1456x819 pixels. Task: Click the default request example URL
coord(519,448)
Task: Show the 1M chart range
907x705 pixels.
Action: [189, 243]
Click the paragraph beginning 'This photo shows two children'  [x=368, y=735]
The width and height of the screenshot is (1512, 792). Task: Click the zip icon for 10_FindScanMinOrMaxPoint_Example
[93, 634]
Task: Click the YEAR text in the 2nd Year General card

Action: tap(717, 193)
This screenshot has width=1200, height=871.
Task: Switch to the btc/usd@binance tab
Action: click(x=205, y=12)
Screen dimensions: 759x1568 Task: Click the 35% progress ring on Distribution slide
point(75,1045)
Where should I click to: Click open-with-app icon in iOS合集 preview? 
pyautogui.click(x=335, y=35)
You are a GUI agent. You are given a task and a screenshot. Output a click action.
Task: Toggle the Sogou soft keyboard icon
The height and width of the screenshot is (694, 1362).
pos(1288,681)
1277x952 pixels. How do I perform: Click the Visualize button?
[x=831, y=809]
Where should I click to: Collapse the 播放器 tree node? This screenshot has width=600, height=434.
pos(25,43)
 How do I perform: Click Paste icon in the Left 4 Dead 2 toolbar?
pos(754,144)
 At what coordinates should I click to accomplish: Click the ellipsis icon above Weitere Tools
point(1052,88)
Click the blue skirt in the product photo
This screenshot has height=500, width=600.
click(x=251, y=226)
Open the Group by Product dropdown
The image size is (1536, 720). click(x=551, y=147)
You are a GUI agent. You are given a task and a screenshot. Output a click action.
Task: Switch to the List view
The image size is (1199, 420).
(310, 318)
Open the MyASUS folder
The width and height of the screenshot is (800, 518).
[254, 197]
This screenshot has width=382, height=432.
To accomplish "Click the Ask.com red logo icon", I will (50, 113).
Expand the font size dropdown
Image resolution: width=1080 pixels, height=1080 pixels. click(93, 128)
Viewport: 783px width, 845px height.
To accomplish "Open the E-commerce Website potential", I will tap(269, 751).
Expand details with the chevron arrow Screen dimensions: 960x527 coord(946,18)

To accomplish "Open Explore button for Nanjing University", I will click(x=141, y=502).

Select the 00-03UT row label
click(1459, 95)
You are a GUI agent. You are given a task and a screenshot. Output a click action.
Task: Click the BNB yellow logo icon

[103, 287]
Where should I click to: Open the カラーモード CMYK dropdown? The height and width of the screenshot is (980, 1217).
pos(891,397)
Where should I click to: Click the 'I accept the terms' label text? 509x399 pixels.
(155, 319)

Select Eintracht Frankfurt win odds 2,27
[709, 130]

-------------------------

### Directions
Reproduce each record shown above without altering a single word.

### Result of this exercise
1456x819 pixels. Task: Click the default request example URL
coord(519,448)
Task: Show the 1M chart range
907x705 pixels.
Action: [189, 243]
Click the paragraph beginning 'This photo shows two children'  [x=368, y=735]
The width and height of the screenshot is (1512, 792). Task: Click the zip icon for 10_FindScanMinOrMaxPoint_Example
[93, 634]
Task: Click the YEAR text in the 2nd Year General card

Action: tap(717, 193)
This screenshot has width=1200, height=871.
Task: Switch to the btc/usd@binance tab
Action: click(x=205, y=12)
Screen dimensions: 759x1568 Task: Click the 35% progress ring on Distribution slide
point(75,1045)
Where should I click to: Click open-with-app icon in iOS合集 preview? 
pyautogui.click(x=335, y=35)
You are a GUI agent. You are given a task and a screenshot. Output a click action.
Task: Toggle the Sogou soft keyboard icon
The height and width of the screenshot is (694, 1362).
pos(1288,681)
1277x952 pixels. How do I perform: Click the Visualize button?
[x=831, y=809]
Where should I click to: Collapse the 播放器 tree node? This screenshot has width=600, height=434.
pos(25,43)
 How do I perform: Click Paste icon in the Left 4 Dead 2 toolbar?
pos(754,144)
 At what coordinates should I click to accomplish: Click the ellipsis icon above Weitere Tools
point(1052,88)
Click the blue skirt in the product photo
This screenshot has height=500, width=600.
click(x=251, y=226)
Open the Group by Product dropdown
The image size is (1536, 720). click(x=551, y=147)
You are a GUI agent. You are given a task and a screenshot. Output a click action.
Task: Switch to the List view
The image size is (1199, 420).
(310, 318)
Open the MyASUS folder
The width and height of the screenshot is (800, 518).
[254, 197]
This screenshot has width=382, height=432.
To accomplish "Click the Ask.com red logo icon", I will (50, 113).
Expand the font size dropdown
Image resolution: width=1080 pixels, height=1080 pixels. click(93, 128)
Viewport: 783px width, 845px height.
To accomplish "Open the E-commerce Website potential", I will tap(269, 751).
Expand details with the chevron arrow Screen dimensions: 960x527 coord(946,18)

To accomplish "Open Explore button for Nanjing University", I will click(x=141, y=502).

Select the 00-03UT row label
click(1459, 95)
You are a GUI agent. You are given a task and a screenshot. Output a click action.
Task: Click the BNB yellow logo icon

[103, 287]
Where should I click to: Open the カラーモード CMYK dropdown? The height and width of the screenshot is (980, 1217).
pos(891,397)
Where should I click to: Click the 'I accept the terms' label text? 509x399 pixels.
(155, 319)

Select Eintracht Frankfurt win odds 2,27
[709, 130]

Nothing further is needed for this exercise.